Monday, 15 December 2014

The Lost Honour of Christopher Jefferies

In ‘The Lost Honour of Katharina Blum’, Heinrich Boll’s eponymous heroine has a romantic encounter with a man who is wanted by the police, is vilified by the tabloid press and shoots the reporter responsible; summary justice of the kind not advocated by the Leveson Inquiry.  Writer Peter Morgan draws parallels between the fictional victim of press intrusion and Christopher Jefferies, who was an early suspect in the December 2010 murder of landscape architect Joanna Yeates.  There are two crucial differences to Boll's story, however.  One is that Jefferies was an entirely innocent victim and the second is that the press used his unusual appearance and other personal lifestyle choices as indicators of deviant tendencies.

Real-life reconstructions are hazardous.  Where and how are lines of taste drawn?  There has been criticism of the focus on Jefferies rather than on Jo Yeates, whose life wasn’t just changed but ended in December 2010.  Was it appropriate to use news footage of Ms. Yeates’ parents as they appealed to the public to help find their missing daughter?  ITV chose to show this drama over three hours on two consecutive nights (with multiple ad breaks) and at times, in a purely dramatic sense, it plodded along.  Jason Watkins as Jefferies gives a career-high performance as the man whose combover almost landed him in the dock, but there was a definite sense of Morgan and Roger Michell, the director, trying too hard to portray him as the Great English Eccentric, who inspired devotion in ex-pupils and whose curmudgeonly tendencies disguised a warm and noble heart.  Jefferies may be the sort of person whose bakery gives him free loaves for a month in order to lure his return as a customer, but highlighting this made it dangerously close to the black/white character summaries of which the press is so often guilty.

In case we were in any doubt, there was Steve Coogan’s fictionalised meeting with Jefferies while waiting to appear before the Leveson Inquiry, in which they discussed press intrusion, but for us (well, not for Dan, whose recurring nightmare is in fact being wrongly imprisoned) this got to the real heart of the matter.  Is it justifiable to invent a meeting in a drama based on a real-life case that is all about truth, distorted interpretations of the truth and downright lies?  The only dramatic point that this scene made was not that Jefferies’ appearance drew suspicion upon him, but the fact that he was not a celebrity: Coogan’s wild coiffure wasn’t even remarked upon.  What was referred to in the drama as the renowned English tolerance, even celebration, of eccentrics seems more to us like western society’s double standards.  Howard Hughes (and perhaps also the late Michael Jackson) minus millions would be less a figure of mystery than a hospital inmate.  The press tend to draw characters around the plot, describing any victim as the most promising, loved person cut down in their prime or before they could flower, and any culprit as having shown obvious signs of cruel and criminal intentions in their introvert behaviour or choice of sombre reading material.  Jefferies was a victim of our sensation-seeking, which essentially encourages journalists to appeal to mass ignorance.  Ironically, as a committed teacher, it’s something he’s battled against for most, if not all, of his career.

# Dataset excerpt:

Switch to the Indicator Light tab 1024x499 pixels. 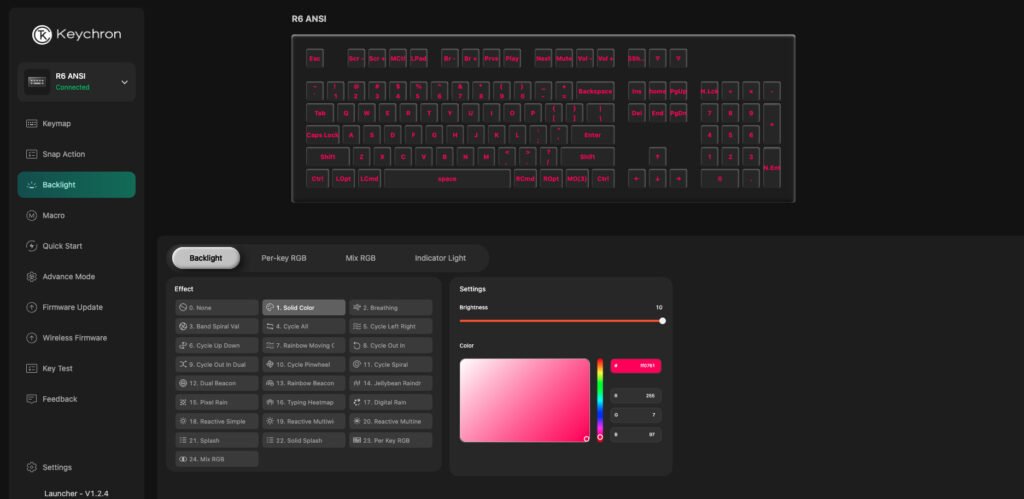click(440, 258)
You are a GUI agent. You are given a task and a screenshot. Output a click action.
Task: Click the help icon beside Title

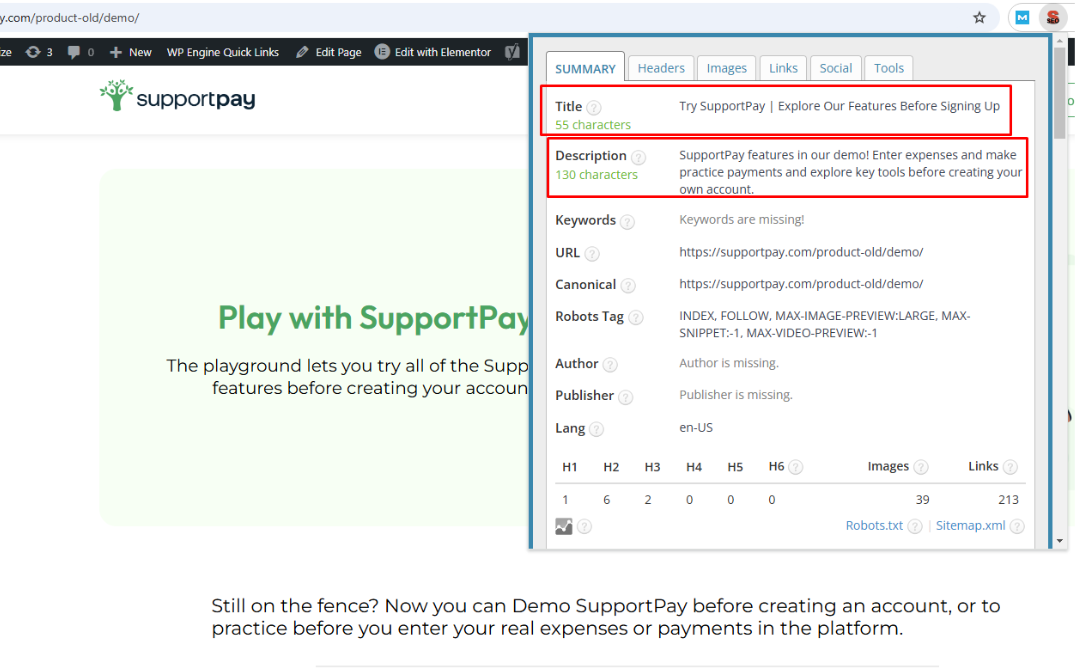click(x=594, y=108)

# Goal of the exercise:
Quote every sentence in the review of the Christopher Jefferies drama that ends with a question mark.

# Written answer:
1. "Where and how are lines of taste drawn?"
2. "Was it appropriate to use news footage of Ms. Yeates' parents as they appealed to the public to help find their missing daughter?"
3. "Is it justifiable to invent a meeting in a drama based on a real-life case that is all about truth, distorted interpretations of the truth and downright lies?"